Ad fraud is a much-discussed headache for the digital advertising industry, but it wasn’t until Business Insider discovered arbitrageurs misrepresenting our own video inventory that we realized what a tricky problem it’s become.
We discovered it was happening when a displeased advertiser revealed the reason for their discontent: It was buying ads on the open exchange for significantly less than the private marketplace we had in place with them.
But here’s the thing. It was news to us that the advertiser had ever purchased any of our video inventory on the open exchange. Turns out they were buying ads from an unauthorized seller. More importantly, the ads never actually appeared on Business Insider.
We found that while the advertiser spent several thousand dollars on our ads – or so they thought – they actually purchased only a tiny amount of our inventory, less than $100 worth.
Determining how this was happening was tough. We spent dozens of hours working closely with various exchanges to track down shady sellers and get a clearer picture of how our ads were being misrepresented, including a painstaking effort poring through our inventory channels.
A few of our demand-side platform partners helped us track down the shady sellers.

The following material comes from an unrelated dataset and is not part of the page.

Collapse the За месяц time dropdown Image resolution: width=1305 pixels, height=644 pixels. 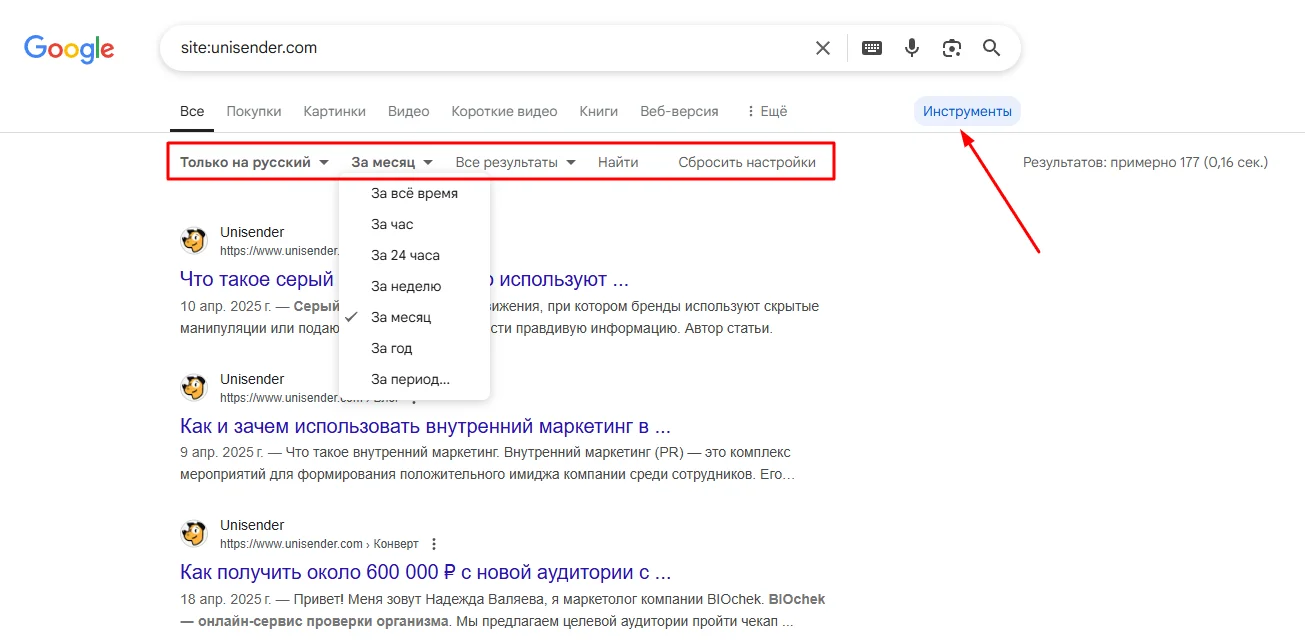[x=391, y=162]

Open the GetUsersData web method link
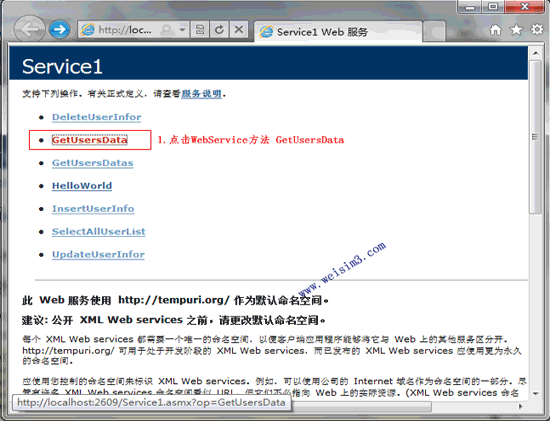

But once we got in touch with the sellers it was even more challenging to shut it down. One arbitrageur even threw up its hands: “We’re just the pipes, not the sheriff.”
Until then, while we knew fraud was happening in the industry, we also believed that because of tight controls we had in place that it wasn’t happening to us. What we learned is that there was something about the whole ecosystem that we first needed to uncover before being able to truly combat the fraud.
Who was buying our inventory and re-selling it? What entity was buying impressions and then multiplying them – by a factor of 10 – and reselling our inventory? And who was “spoofing” our valuable inventory?